Depois caiu a primeira bomba atómica e desconheci o problema humano e interessei-me pelo assunto "cientificamente".
Nessa altura começou a falar-se em Liberdade.
Numas férias em que fui à cidade da Guarda, junto à estação, ouvi dois camponeses que falavam sobre a falta de batata e a fome que tinha havido nos anos da guerra.
Achei muito estranho ouvir falar em fome. Toda a gente tinha falado em volfrâmio, mas de fome, e propriamente daquela maneira nunca tinha notado. É claro que eu sabia que as pessoas pobres passavam fome, creio mesmo que achava que os pobres tinham fome por culpa própria, mas sempre tinha identificado a palavra fome com pessoas e nunca com região.
Começou então a falar-se em Liberdade e "reviralho".
Parece que ia haver eleições.
Num sábado em que saí do Colégio, ao tomar a camioneta para a Amadora, o condutor lia alto a "República" para todos. Lembro-me que o artigo dizia que o povo "votava" rasgando os cartazes do governo.
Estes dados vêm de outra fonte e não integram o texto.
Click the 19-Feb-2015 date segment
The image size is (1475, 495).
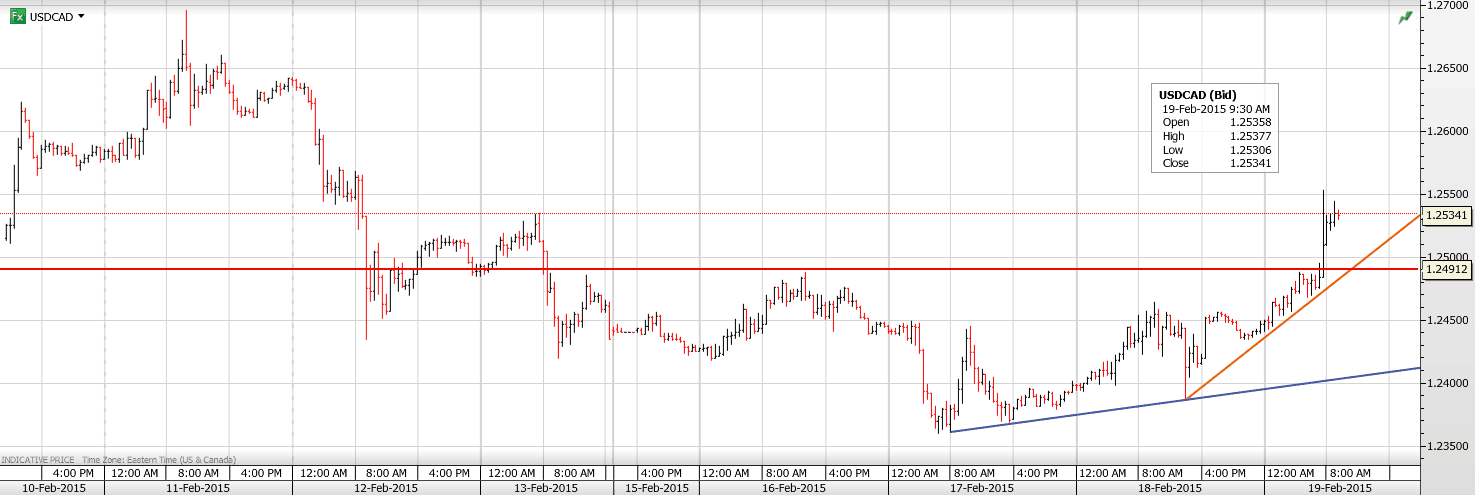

Num domingo à noite, um carro de reparações da Carris ficou encravado no Rossio. Os operários ficaram parados sem nada que fazer e houve um que disse:
-"É uma greve de braços caídos".
E é este dito de um operário, no centro da cidade, que marca o momento em que senti pesar menos medo no meu País.
Sempre que me lembro de 1945, pergunto quem foram aqueles dirigentes da oposição que permitiram a continuação do actual regime.
Estas coisas emocionavam-nos no Colégio Militar.
Havia uma canção destas canções escolares muito cantadas que começava:
"Olé que somos da Esquerda,
Olé vivam os esquerdistas…"
O meu sétimo ano organizou-se em democracia parlamentar. A oposição estava em maioria. Eu era da oposição.
Votámos a cor dos bilhetes para a "récita". Os oficiais mandaram-nos imprimir sem nos consultar.